RDKit Descriptors and fingerprints wrapper #2912

cbouy · 2020-08-17T18:03:23Z

Part of the fixes for #2468
Depends on #2775

Changes made in this Pull Request:

RDKit descriptors can be calculated from the RDKitDescriptors class, as a subclass of AnalysisBase
Fingerprints are available through a function

Quick example

I'm not sure if a dict for the results is ideal, as you can see passing several lambda functions will be problematic so maybe a list of (function_name, value) tuples is better. Or we just don't care about lambdas ?

PR Checklist

Tests?
Docs?
CHANGELOG updated?
Issue raised/referenced?

Ping @fiona-naughton @IAlibay @richardjgowers

pep8speaks · 2020-08-17T18:03:27Z

Hello @cbouy! Thanks for updating this PR. We checked the lines you've touched for PEP 8 issues, and found:

In the file package/MDAnalysis/analysis/RDKit.py:

Line 25:80: E501 line too long (83 > 79 characters)
Line 29:12: W291 trailing whitespace
Line 30:57: W291 trailing whitespace
Line 60:80: E501 line too long (80 > 79 characters)
Line 131:80: E501 line too long (92 > 79 characters)
Line 133:80: E501 line too long (88 > 79 characters)
Line 134:80: E501 line too long (99 > 79 characters)
Line 135:80: E501 line too long (112 > 79 characters)
Line 138:80: E501 line too long (81 > 79 characters)
Line 214:70: W291 trailing whitespace
Line 223:68: W291 trailing whitespace
Line 225:1: W293 blank line contains whitespace

In the file testsuite/MDAnalysisTests/analysis/test_rdkit.py:

Line 123:1: E302 expected 2 blank lines, found 1
Line 141:80: E501 line too long (83 > 79 characters)
Line 144:80: E501 line too long (93 > 79 characters)
Line 148:80: E501 line too long (87 > 79 characters)
Line 171:80: E501 line too long (81 > 79 characters)
Line 182:80: E501 line too long (80 > 79 characters)
Line 189:80: E501 line too long (87 > 79 characters)
Line 190:80: E501 line too long (92 > 79 characters)

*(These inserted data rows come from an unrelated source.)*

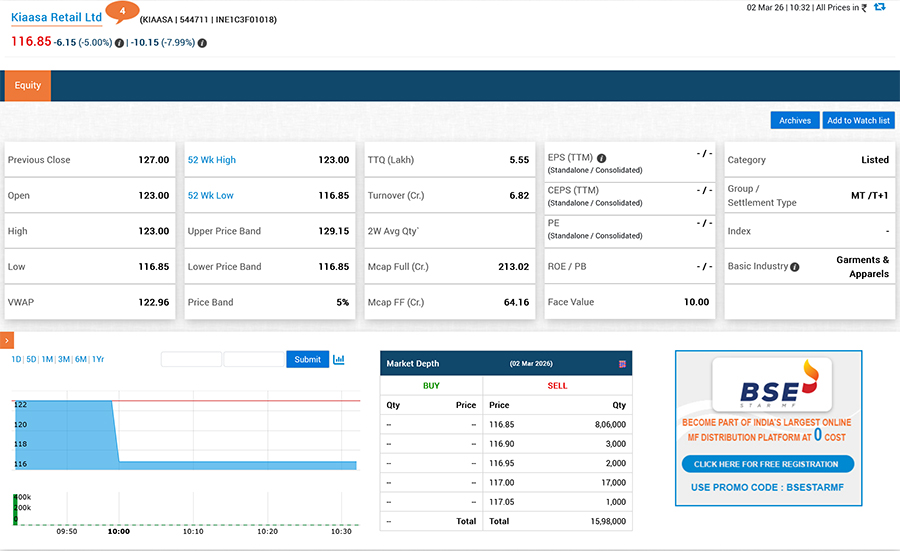Click info icon next to -5.00% change
Viewport: 900px width, 551px height.
(120, 43)
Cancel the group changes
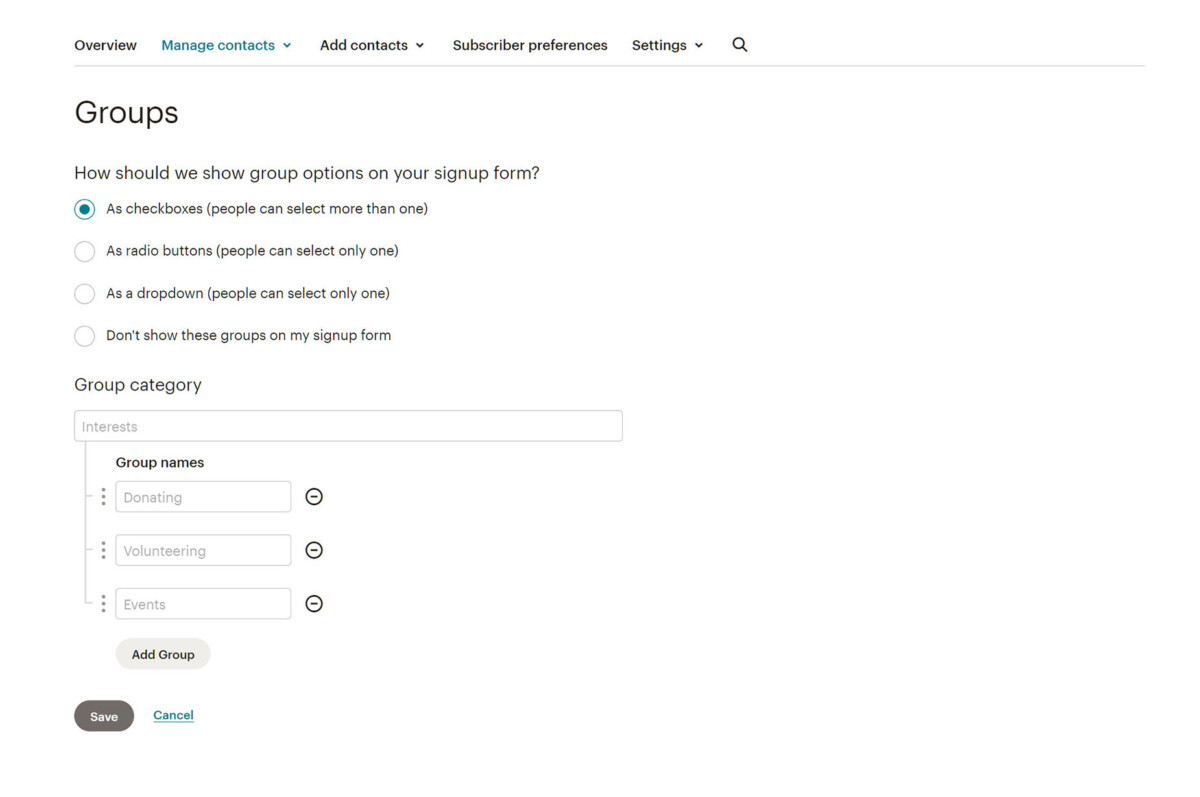The width and height of the screenshot is (1200, 797). 173,715
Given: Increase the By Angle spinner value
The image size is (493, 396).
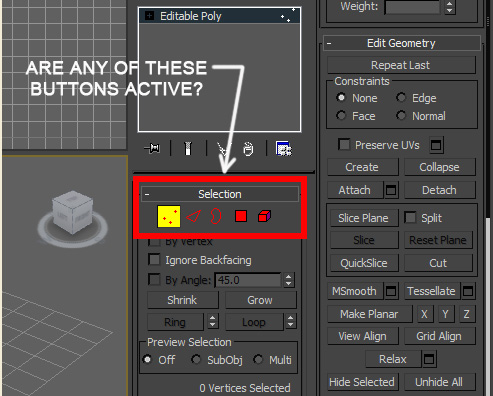Looking at the screenshot, I should [289, 276].
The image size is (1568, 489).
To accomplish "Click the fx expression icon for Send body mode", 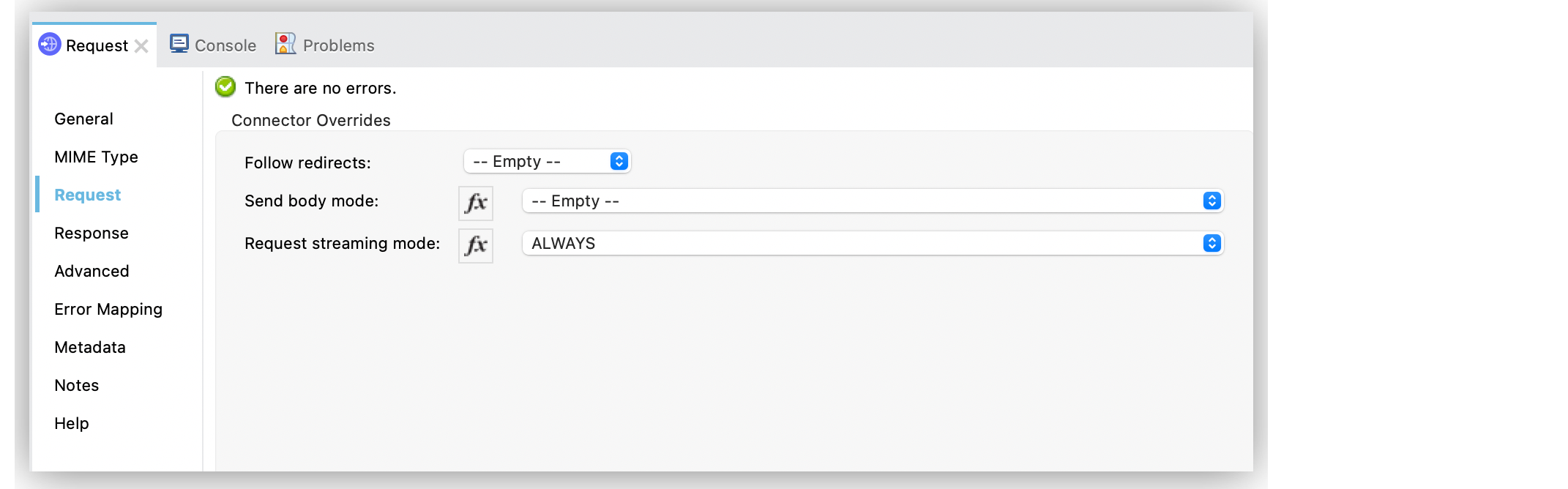I will [476, 203].
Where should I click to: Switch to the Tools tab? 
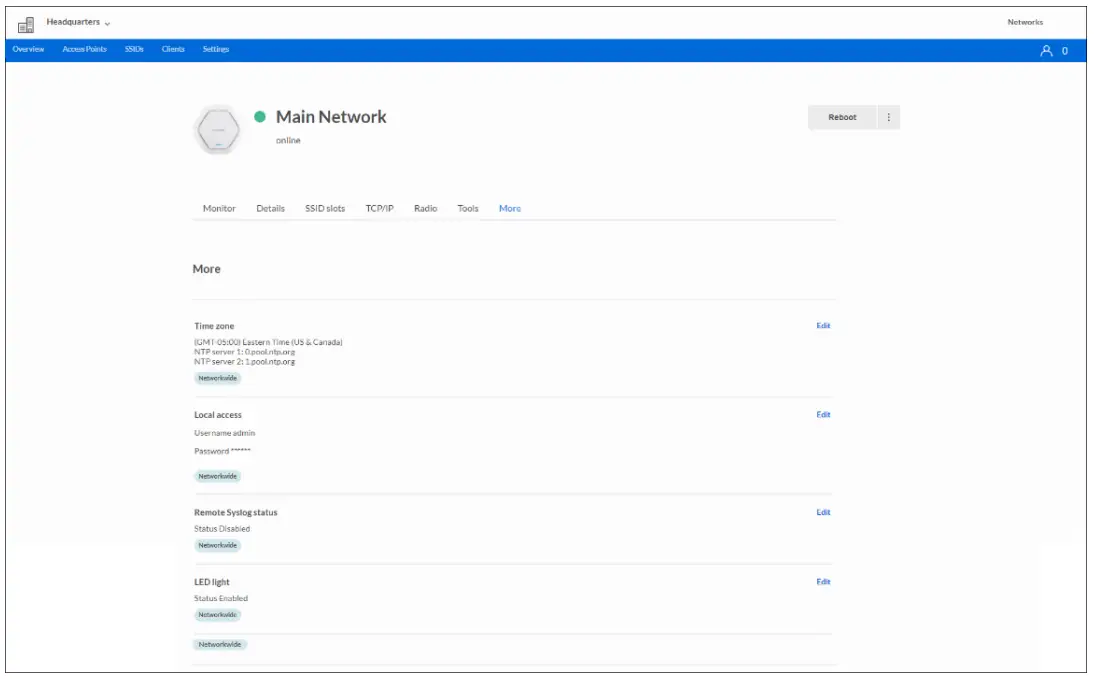pos(468,209)
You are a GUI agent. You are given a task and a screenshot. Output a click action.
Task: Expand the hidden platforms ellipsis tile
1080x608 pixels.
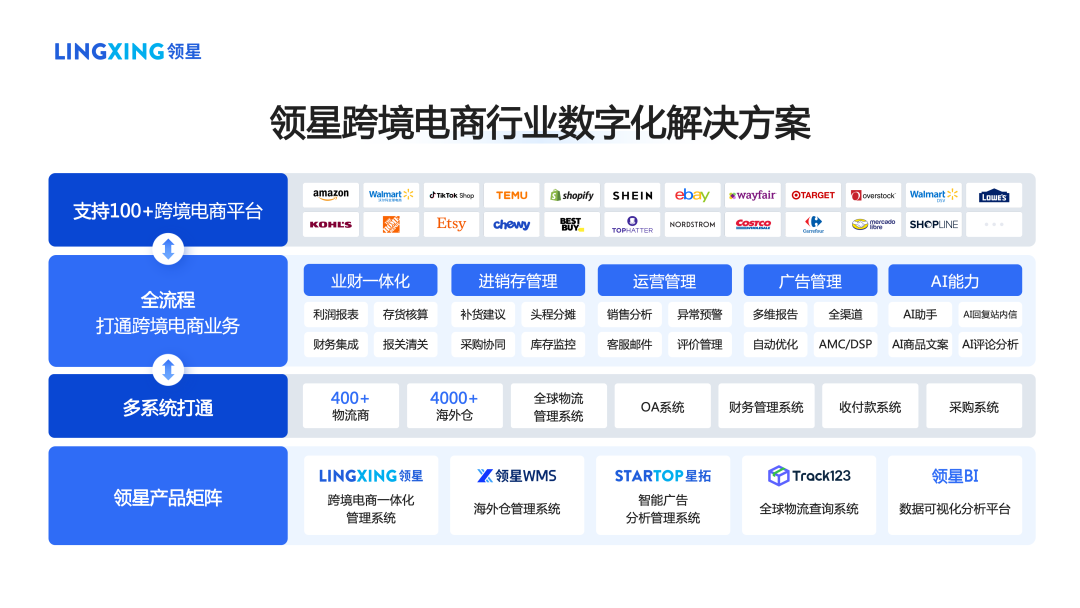(993, 224)
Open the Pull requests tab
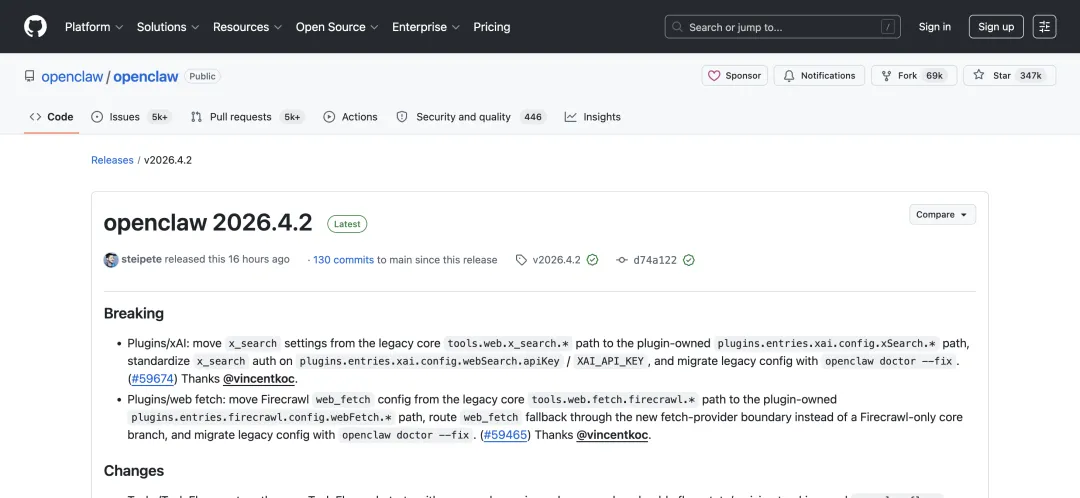 click(x=240, y=117)
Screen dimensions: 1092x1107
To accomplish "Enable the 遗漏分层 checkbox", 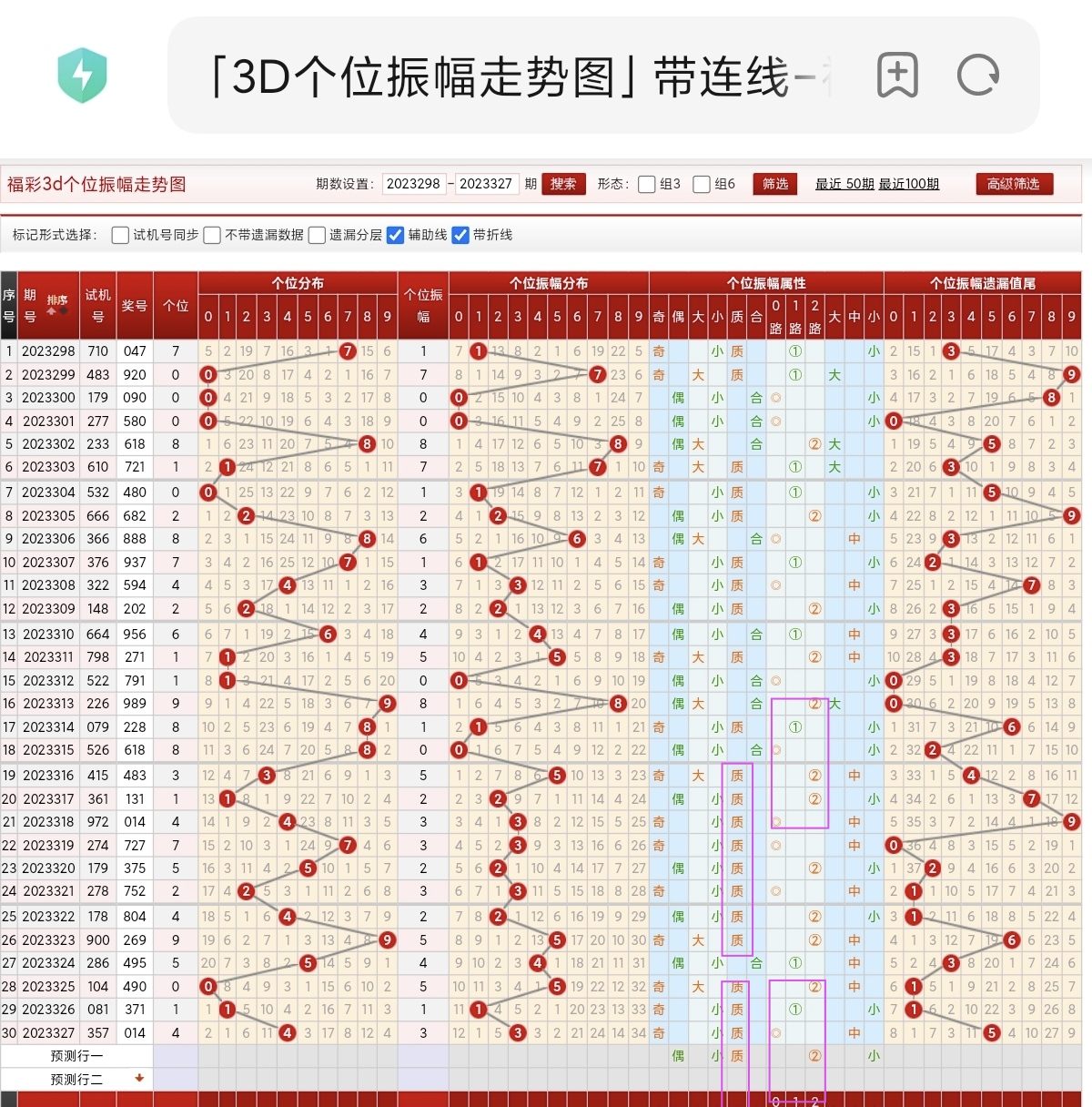I will click(x=316, y=235).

Comment last updated at 2021-04-28 18:40:44 UTC

codecov · 2020-08-17T19:07:03Z

Codecov Report

Merging #2912 (37755d7) into develop (a23b1e9) will increase coverage by 0.02%.
The diff coverage is 100.00%.

@@             Coverage Diff             @@
##           develop    #2912      +/-   ##
===========================================
+ Coverage    92.83%   92.85%   +0.02%     
===========================================
  Files          170      171       +1     
  Lines        22809    22882      +73     
  Branches      3242     3260      +18     
===========================================
+ Hits         21174    21247      +73     
  Misses        1587     1587              
  Partials        48       48

Impacted Files	Coverage Δ
package/MDAnalysis/analysis/__init__.py	`100.00% <ø> (ø)`
package/MDAnalysis/analysis/RDKit.py	`100.00% <100.00%> (ø)`

Continue to review full report at Codecov.

Legend - Click here to learn more
Δ = absolute <relative> (impact), ø = not affected, ? = missing data
Powered by Codecov. Last update a23b1e9...37755d7. Read the comment docs.

cbouy · 2020-08-18T16:25:00Z

I changed the results attribute to store an array of dict for each frame, and I added a static method to list available descriptors

cbouy · 2020-08-20T13:45:17Z

Regarding the output given to users, I'm still scratching my head over 2 things:

For fingerprints, apart from hashed fp which have a predefined number of bits in length, and the MACCSKeys which is 167 bits long, it's usually a bad idea to convert them to an array as it will likely crash or hang forever because of memory consumption.
RDKit typically stores them as a sparse vector which only knows which bit is activated and how many times.
I'm wondering if a more appropriate output format could be a dict with only the bits that were set ?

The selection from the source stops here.